South Africa's department of corrections said in a statement sent to The Associated Press on Monday that a parole board will consider the former Olympic runner's case again this week and decide “whether the inmate is suitable or not for social integration."

Pistorius, a world-famous double-amputee athlete who broke barriers by competing on carbon-fiber running blades at the 2012 London Olympics, has been in prison since late 2014 for the shooting death of girlfriend Reeva Steenkamp. He was initially convicted of culpable homicide, an offense comparable to manslaughter, for shooting Steenkamp multiple times through a closed toilet cubicle door in his home in the South African capital, Pretoria, in the predawn hours of Valentine's Day 2013.

His conviction was upgraded to murder and he was ultimately sentenced to 13 years and five months in prison after a series of appeals by prosecutors. Serious offenders in South Africa must serve at least half their sentence before they are eligible for parole.

FILE —June Steenkamp, mother of Reeva Steenkamp, inside the High Court of Appeal in Bloemfontein, South Africa, November 3, 2017.

Pistorius' case and his parole eligibility have been complicated by those appeals by prosecutors, who first challenged his culpable homicide conviction and then a sentence of six years for murder, which they called shockingly lenient.

The Supreme Court of Appeal eventually ruled in 2017 that Pistorius should serve South Africa's minimum sentence of 15 years for murder, but took into account the year and seven months he had already served for culpable homicide when it delivered the 13 years and five months sentence.

However, the court made an error by not counting another period Pistorius had served while his murder sentence was being appealed, meaning he was in fact eligible for parole in March when he was told at his first hearing that he would only be eligible in August 2024.

Pistorius' lawyers took his case to the country's apex Constitutional Court. The decision to give Pistorius another parole hearing on Friday is effectively an admission of the appeal court's error.

Pistorius is not guaranteed to be granted early release. A parole board takes a number of factors into account, including his conduct and disciplinary record in prison, his mental health and the likelihood of him committing another crime.
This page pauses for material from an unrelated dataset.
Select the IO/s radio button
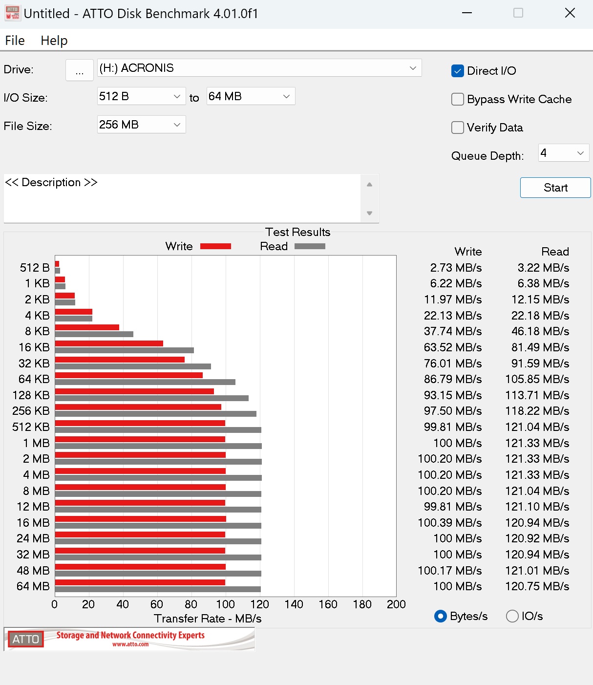Viewport: 593px width, 685px height. pos(512,616)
He could be released on full parole or placed on day parole, where he would be allowed to live and work in the community but have to return to prison at night.

FILE — South Africa's Oscar Pistorius runs in one of the men's 400-meter semifinal races during the athletics competition in the Olympic Stadium at the 2012 Summer Olympics, London, August 5, 2012.

Pistorius was once one of the world's most admired athletes and one of sports' most heartwarming stories. He was born with a congenital condition that led to his legs being amputated below the knee when he was a baby, but he took up track and won multiple Paralympic titles on his running blades. He is the only double amputee to run at the Olympics.

Known as the “Blade Runner," he was at the height of his fame when he killed Steenkamp months after the London Olympics. At his murder trial, he claimed he shot Steenkamp, a 29-year-old model, by mistake with his licensed 9 mm pistol because he believed she was a dangerous intruder hiding in his bathroom in the middle of the night.

Pistorius will turn 37 on Wednesday and hasn't been seen for nearly a decade, although there have been occasional glimpses of his time in prison.

He sustained an injury in an altercation with another inmate over a prison telephone in 2017. A year earlier, he received treatment for injuries to his wrists, which his family denied were a result of him harming himself and said were caused by him falling in his cell.